_AIM OF THE TASK_
Keep only the lines of the data below that contain "Cold", and copy them.

_GIVEN RECORDS_
^^^^^^^^

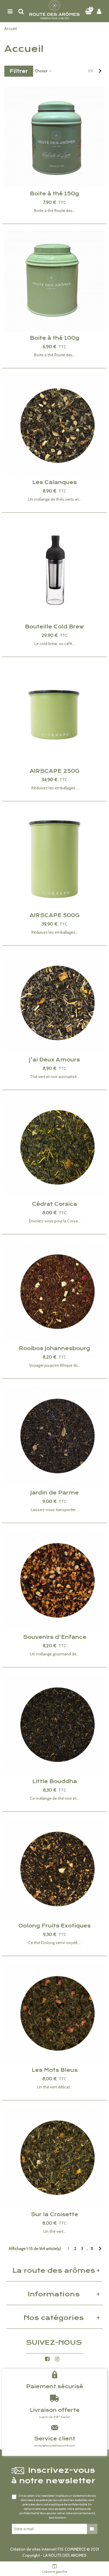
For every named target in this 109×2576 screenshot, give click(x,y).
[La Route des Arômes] (54, 11)
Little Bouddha (54, 1781)
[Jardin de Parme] (54, 1436)
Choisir (41, 70)
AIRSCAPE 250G (55, 771)
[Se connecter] (99, 11)
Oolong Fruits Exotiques (54, 1926)
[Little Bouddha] (54, 1724)
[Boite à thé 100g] (54, 281)
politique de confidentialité (69, 2504)
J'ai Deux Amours (54, 1060)
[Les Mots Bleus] (54, 2013)
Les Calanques (54, 482)
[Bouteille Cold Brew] (54, 570)
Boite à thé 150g (54, 194)
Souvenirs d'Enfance (54, 1637)
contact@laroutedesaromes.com (54, 2445)
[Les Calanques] (54, 425)
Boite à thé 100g (54, 338)
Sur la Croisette (54, 2214)
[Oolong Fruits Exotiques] (54, 1869)
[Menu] (9, 11)
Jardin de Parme (55, 1493)
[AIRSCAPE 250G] (54, 714)
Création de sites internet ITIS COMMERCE (48, 2549)
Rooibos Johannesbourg (54, 1348)
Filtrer (19, 71)
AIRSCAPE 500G (55, 915)
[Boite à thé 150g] (54, 137)
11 (92, 2248)
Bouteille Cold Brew (54, 627)
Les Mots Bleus (55, 2070)
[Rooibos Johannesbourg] (54, 1291)
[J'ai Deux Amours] (54, 1003)
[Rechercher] (20, 11)
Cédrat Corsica (54, 1204)
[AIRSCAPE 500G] (54, 858)
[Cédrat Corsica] (54, 1147)
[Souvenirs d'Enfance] (54, 1580)
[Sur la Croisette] (54, 2157)
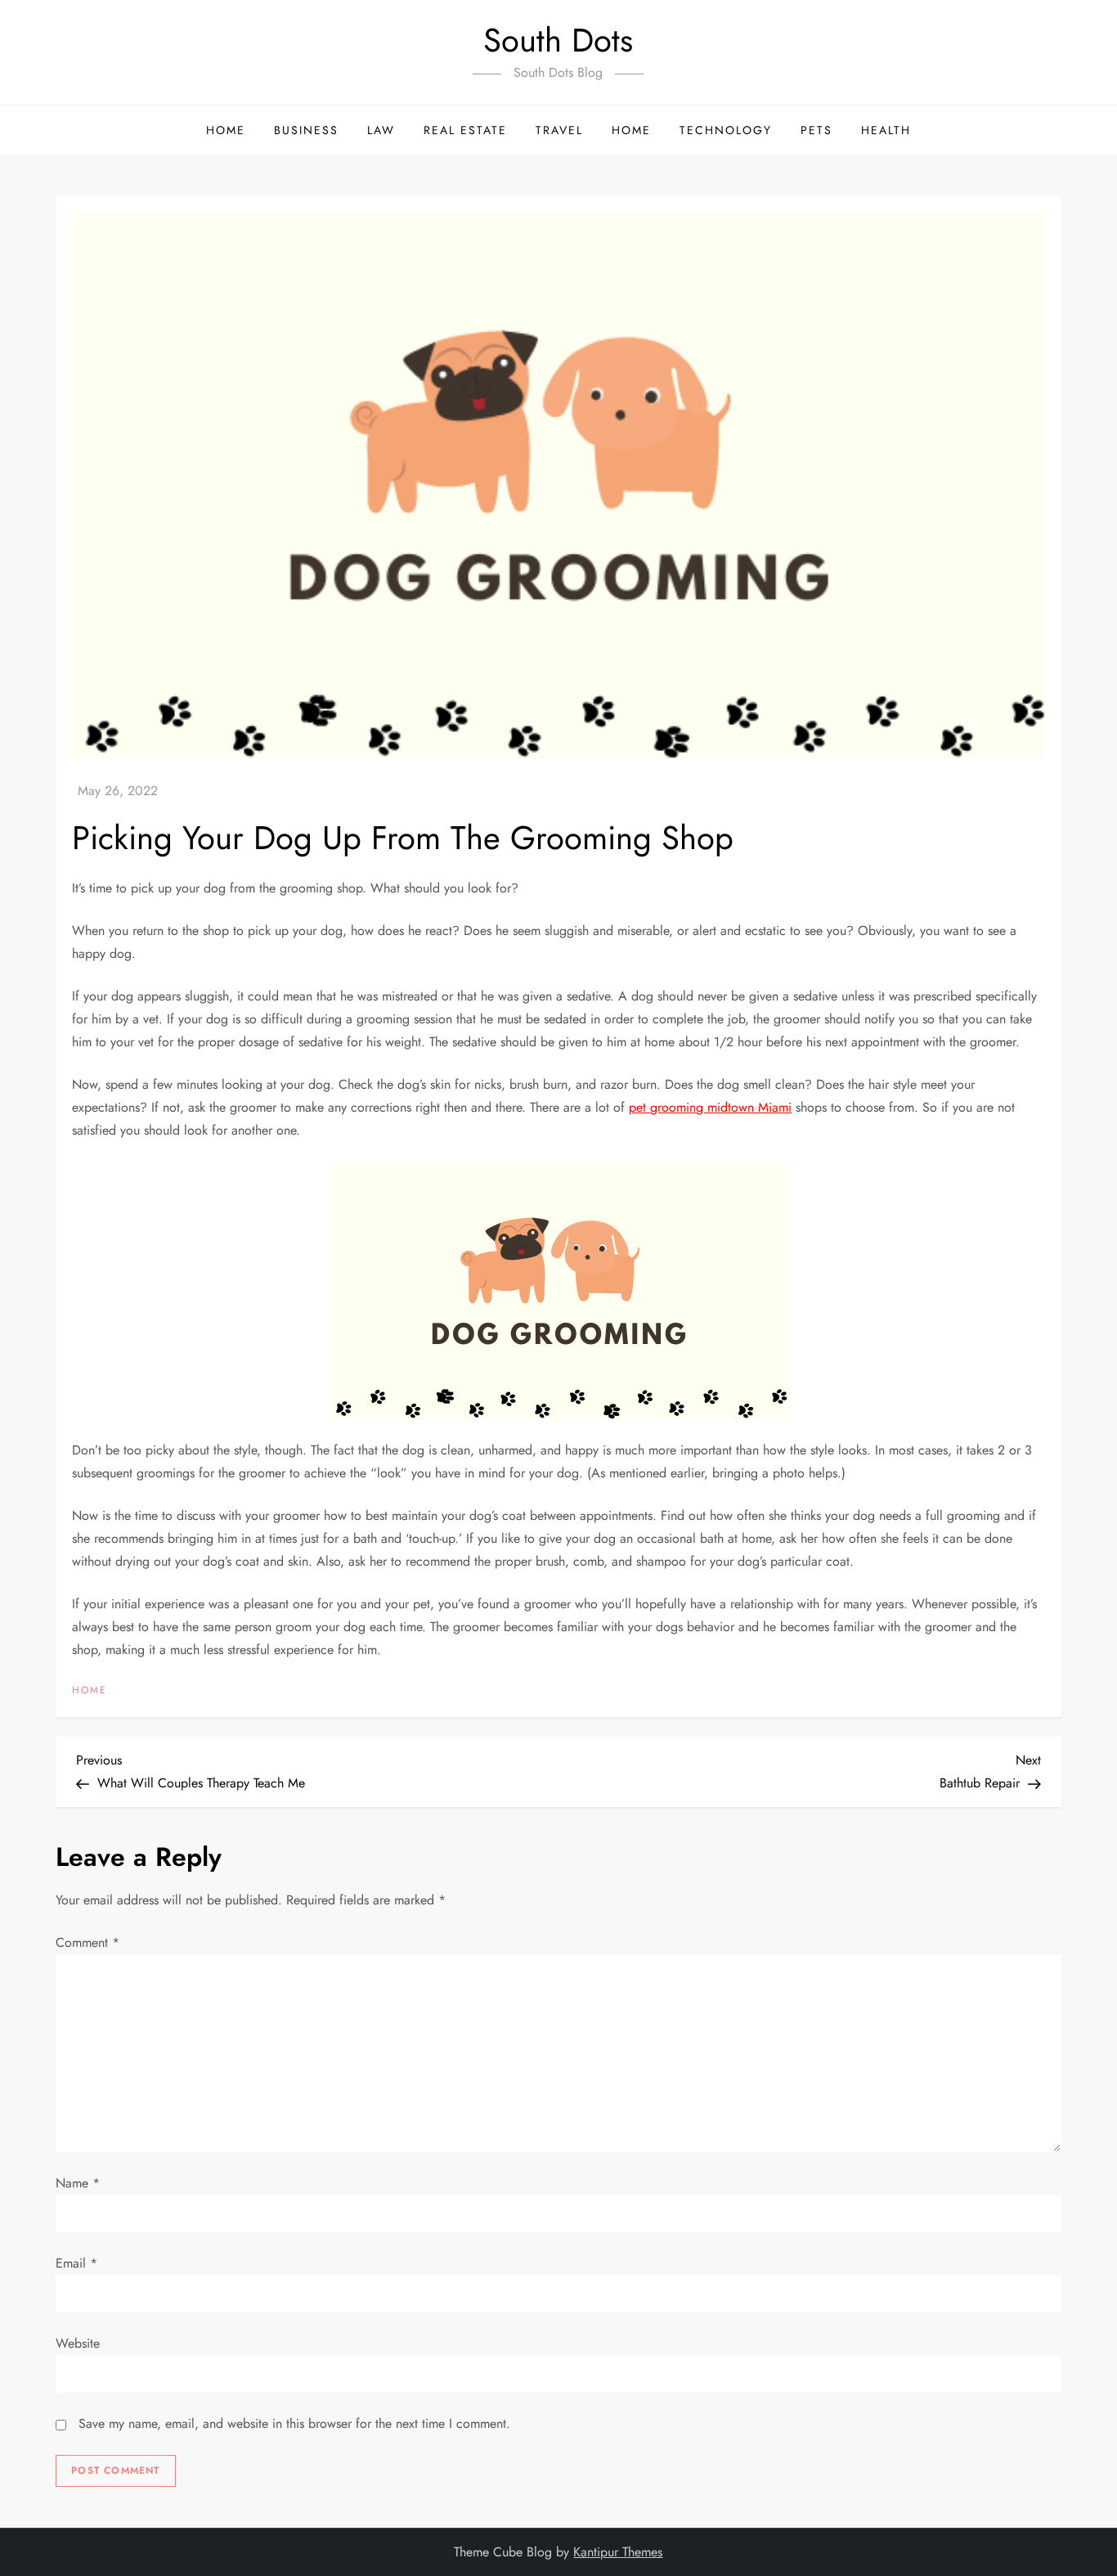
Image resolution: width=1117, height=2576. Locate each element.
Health (886, 130)
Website (78, 2343)
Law (381, 130)
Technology (726, 130)
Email (76, 2263)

^^^^^^^^

_ANSWER FOR THIS EXERCISE_
[Bouteille Cold Brew] (54, 570)
Bouteille Cold Brew (54, 627)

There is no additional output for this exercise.